If you've ever bought anything from Hewlett-Packard Co., you probably haven't given the company's logo much thought. But making sure that thin plastic strip gets stamped on every product is always on Corey Billington's mind.

Last November, the company started buying its logos through a private marketplace that Billington, HP's vice president of supply chain services, helped establish between four plastics manufacturers and the 49 contractors that make HP's products. While the logo is hardly the most critical component, if that supply chain were to break down, Billington figures Chairman and CEO Carly Fiorina would be calling. "It would be an unpleasant conversation," he says. "[She'd say], 'You know, we don't ship products without our logos on them.'" Billington and his staff spent more than two years building the private network called GetSupply and training its manufacturing partners and internal procurement professionals to use it. He estimates the network has trimmed 30 percent from the cost of the logos a US$7.5 million savings off an annual $25 million expense. Now HP is adding its memory suppliers to the exchange. Sharing demand and production data with a finite set of suppliers makes economic sense, says Billington. The private exchange lets HP referee the marketplace, ensuring a steady supply of parts and more efficiently distributing the workload among its suppliers.

Executives in other industries are now deciding whether they should build their own B2B marketplaces or participate in public trading hubs as investors or simply users. As dozens of public exchanges fold and dozens more struggle with profitability, conventional wisdom says smart companies should cement connections with current suppliers and customers, but that wisdom is only partly true. The solution should depend on your business needs.

Looking at a few companies in a single industry such as electronics manufacturing shows CIOs taking diverse approaches to exchanges. When trading proprietary information such as product design or forecasting data with established customers and suppliers, those companies opt for private marketplaces. When buying and selling commodities or finding new trading partners, they turn to a public exchange. And many companies also do business in both environments.

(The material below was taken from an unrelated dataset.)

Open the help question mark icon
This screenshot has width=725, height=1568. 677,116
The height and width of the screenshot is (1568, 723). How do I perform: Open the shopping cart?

Public exchanges, including established ones like the steel industry's e-Steel, hope to boost revenues by hosting private supply networks for their members. At a recent conference, Mohan Sawhney, McCormick Tribune professor of e-commerce and technology at Northwestern University's Kellogg Graduate School of Management in Evanston, Ill., predicted such hybrid exchanges would become the "markets of the future."

Whether or not to take advantage of those emerging services is "one of the strategic decisions a CIO needs to make," says HP's Billington. "Let's think about the most private of private exchanges, a one-on-one. When I talk to the Converge people, they say, whatever we pay [for that capability], they'll do it for 20 percent less. We'll have to think carefully about that." HP was one of 15 companies that helped found Converge Inc., a public exchange for technology and electronics manufacturers. As HP was building its private GetSupply exchange, the company divested itself of another trading network it had built to buy and sell parts at auction. The network, called Trading Hubs, became the online auction system used by Converge. HP now pays Converge to procure scarce parts and liquidate excess inventory.

The interlocking decisions of buyers and suppliers will determine which trading environments take hold during the next few years. "The conditions are not unlike what they've always been for a company to [decide] whether it's to their advantage to deploy a technology," says Joan Harbin, research director of AMR Research Inc.'s B2B marketplaces practice in Boston. "One consideration is what are your competitors doing? Another is what does it cost?"